Наташа казалась крошечной в большой кровати. Длинные седые волосы волной укрыли подушку, глаза еще светились, но лицо перекосило так, что с трудом можно было узнать знакомые черты. Полоска соли окружала кровать, в спертом воздухе горели сотни свечей.
Николь бросилась ее обнимать:
— Наташа, что с тобой?!
— Не надо. Не сотри соляную черту…
Николь погладила подругу по щеке.
— Не бойся, я ее не тронула.
— Они здесь, но им черту не переступить, — пробормотала Наташа.
— Кто они, cherie?
— Аристократы, которые убили моего Даниэля. Реставрация, так их и этак, теперь они снова в силе. Они пришли за мной, но соляную черту им не переступить.
— Конечно, они тебя не обидят. Да и никогда никто не мог.
Наташа улыбнулась половиной рта, и у Николь сердце забилось от страха. Она крепко сжала руку подруги.
— Ты не бойся, я готова. Мама за мной приходила, — сказала Наташа почти неразборчиво.
— Но я не готова! Я тебя знаю; стоит тебе захотеть, и ты сможешь вернуться. Позволь мне задуть часть свечей и открыть окно, здесь невозможно дышать.
— Ничего не трогай. Все здесь так, как должно быть. — Наташа закрыла глаза. — Не тормоши меня, я довольна. Я каждый су экономила, спекла сто тысяч хлебов, чтобы позволить себе столько свечей. И перестань лить слезы. Я хочу все услышать до того, как уйду. Все. Пусть я уйду с хорошими вестями, что у тебя в кармане.
Письмо от Луи. Николь и забыла о нем.
— Он добрался до России. Но, Наташа, сейчас…
— Я знала, что он справится — счастье с востока. Давай дальше.
— Первые бутылки проданы за двенадцать рублей каждая! Он продал сотни ящиков прямо там, потом — в гавани за кучу денег, и люди дрались, чтобы быть первыми. Он остановился в портовой гостинице и не собирается двигаться дальше ни на шаг. Возле этой гостиницы стоит очередь день и ночь, и Луи заставляет их вымаливать мое шампанское.
— Ты это вполне заслужила. А что генерал Марин?
— Он в самой гуще этой возни, всем руководит, как военной операцией. Я когда-нибудь увижу его снова?
— Я вижу только Даниэля, он меня ждет. Ты присмотри, пусть меня красиво оденут и причешут перед свиданием с ним, когда уложат.
— Наташа, не уходи! Пожалуйста, останься!
— Я ухожу, когда ухожу. Ты будешь счастлива, это я знаю наверняка, но есть еще два дела. Видишь эту коробочку на подзеркальнике? Открой… черту не сотри! Вытащи бумагу и разверни.
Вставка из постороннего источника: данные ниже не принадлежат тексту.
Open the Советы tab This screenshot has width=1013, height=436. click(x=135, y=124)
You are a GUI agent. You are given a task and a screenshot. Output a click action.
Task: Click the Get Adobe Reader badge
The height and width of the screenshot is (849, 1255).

Николь пробежала глазами содержание документа. Наташа оставляла пекарню Эмилю и Мари.
— Мари слишком стара, чтобы работать в поле, а Эмилю это заведение нравится. Когда-то Мари сражалась за революцию и заслужила награду. Теперь вернись и сядь со мной.
Николь прильнула щекой к ее щеке.
— Не держи зла на Жана-Реми, Бабушетта, — сказала Наташа, трудно дыша. — Прости его. Он просто сильно тебя любил — в своем высокомерном стиле. Наш городок слишком мал для вендетт, а он с тобой сражаться больше уже не может.